Feliz por ter conseguido dar mais uns passos e estar mais perto da hora de beber uma cervejinha sossegado, surpreendeu-me ter-me convidado para entrar em sua casa uma velhinha com noventa ou mais anos que, do parapeito da janela do rés-do-chão da sua sala, presenciava divertidíssima uma briga entre duas varinas que apregoavam manjericos, que nesta época de romaria ao Santo mais popular da cidade, eram a nova forma de ganha-pão para quem tira o sustento do mar mas não tem mais sardinhas para pôr à venda.

Chamou-me filho, pois deve ter-me confundido com alguém que conheceria com idade para ser seu bisneto. Em resposta, só não a autorizei a tratar-me pelo meu nome que não é o de batismo, Santos, por causa de me chamar João Pedro, não fosse algum dos meus amigos, de passagem, ouvi-la chamar-me e erradamente concluir que, para matar a sede, eu tentava aproveitar-me da boa vontade de uma senhora de idade tão avançada.

Perante a minha recusa em ir lá dentro sujar-lhe os tapetes de lama, ela disponibilizou-se para trazer-me a cerveja à janela, ainda antes de ter tempo de dizer-lhe que gostava de bebê-la por copo alto e, se não fosse dar muito trabalho, que a trouxesse à temperatura a que eu gostava de beber o vinho branco, o qual podia ser uma alternativa válida no caso de ela não ter no frigorífico exclusivamente da preta que era a minha favorita.

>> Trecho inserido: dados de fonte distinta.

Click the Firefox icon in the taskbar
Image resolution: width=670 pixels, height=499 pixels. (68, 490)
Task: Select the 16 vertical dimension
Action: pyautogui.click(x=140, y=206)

Bebi a birra, como dizem os espanhóis, apoiado no parapeito da janela que estava almofadado, coberto com uma almofadinha para a senhora não magoar os braços. Era, no entanto, estreito para os braços de ambos e estava em tão bom estado como a fachada do prédio, visto que não cedeu à força que fiz sobre ele para não cair, quando, ao último golo, senti novamente uma vertigem e as pernas estremecerem por causa de uma quebra de tensão arterial.

Esforcei-me para não cair, pois, para me suster, não estava ali o colo de uma mulher farfalhuda de onde não me apetecesse levantar a cabeça para não constatar que o seu rosto não estava reproduzido no de todas as pessoas que estivessem espantadas ao meu redor, curiosas por saber o que me tinha sucedido.

Entretanto, dois fiéis amigos, daqueles com quem estivera na última hora, aproximaram-se e vendo-me naquele estado de embriaguez, combinaram comigo levar-me para casa, mas não me pus imediatamente de acordo, porque achei que, carregarem-me em ombros, mesmo que fosse ovacionado por toda a gente que estava presente, era uma parca recompensa pelo meu brilhantismo e esforço de me ter aguentado tanto tempo em pé, praticamente desde que saíra do restaurante.

Acordei estendido na cama, já no dia seguinte, vergado a um peso nos olhos semelhante à pressão exercida pelas palmas das mãos ou pelos punhos fechados nas pálpebras. Sentia-me zonzo e com a cabeça apertada num torno em que só poderia mexer quem soubesse para não correr o risco de ma esmagar.

Ao sonho do qual acordara cansado, a alternativa era manter os olhos fechados e tentar voltar a adormecer. Vi-me então deitado numa praia e envolto num manto de nevoeiro começado a formar no mar, que, aplicado ao meu caso, funcionava como um escudo protetor tornando impercetíveis aos olhos dos meus pais e da minha namorada, quando me vissem, as olheiras provocadas por essa noite mal dormida.

Nesse sonho, a coberto de surpresas desagradáveis, porque estava certo de que mesmo vendo-me de rastos, dificilmente uns e outros acreditariam que estava naquele estado por me ter encharcado em álcool, imaginei, saído do nevoeiro, um navio-fantasma no qual eu não embarcaria com medo de que fosse dar a algum lugar.

Mas era somente porque não tinha a certeza de que nesse lugar houvesse festas tão animadas como estas de Lisboa, onde, por desfrutar de grande fama como o seu Santo casamenteiro, era muito justamente considerado pelos meus amigos chegados, de todos o Santos mais popular.